= Deutsche Gesellschaft für Vorgeschichte =

The Deutsche Gesellschaft für Vorgeschichte (DGV) (German Society for Prehistory) was a society founded in 1909 by Gustaf Kossinna with the participation of Hans Hahne, Wilhelm Ohnesorge and others. The organization was committed to national prehistory and early history research and to providing a broad basis for German Archeology as a discipline with a historical goal. In its first year the first edition of the magazine Mannus was published. In 1913, at a special general meeting, the change of name to Gesellschaft für Deutschen Vorgeschichte (GDV) was approved by a large majority. After Kossinna's death, Alfred Götze initially took over the leadership of the society. In 1933, in the course of Gleichschaltung, the board decided to "expand" itself to the Reichsbund für Deutsche Vorgeschichte at the request of Hans Reinerth. This decision was confirmed a year later by the General Assembly. Also in 1934 Reinerth became leader (Bundesführer) of the Reichsbund.

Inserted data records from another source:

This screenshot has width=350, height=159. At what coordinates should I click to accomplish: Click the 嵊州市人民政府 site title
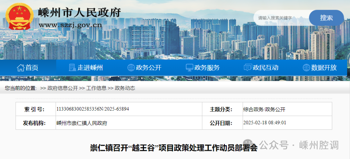tap(79, 12)
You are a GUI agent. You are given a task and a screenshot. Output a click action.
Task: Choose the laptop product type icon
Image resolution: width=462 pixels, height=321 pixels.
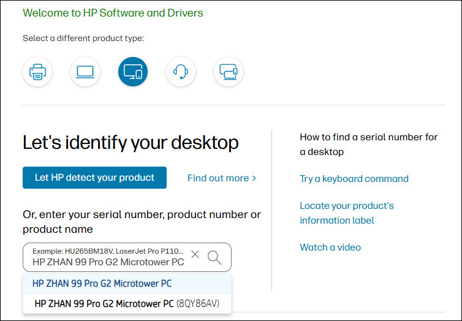(85, 72)
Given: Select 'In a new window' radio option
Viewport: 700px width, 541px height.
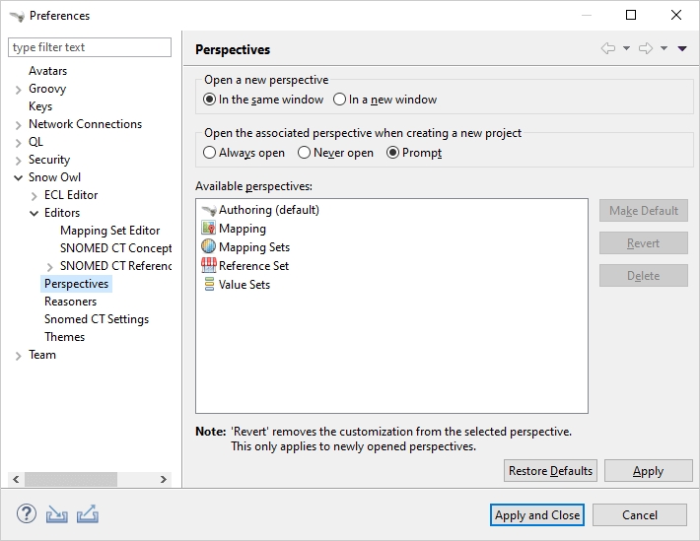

In 1968, the society was re-founded as the Gesellschaft für Vor- und Frühgeschichte (Bonn) by Bolko von Richthofen. He again published a periodical called Mannus. The members, who are mainly associated with right to far-right extremist views, included, among others the "Atlantis Researchers" Jürgen Spanuth, Herman Wirth, and Haye W. Hansen. "Mannus" was discontinued in 1994 after 24 issues.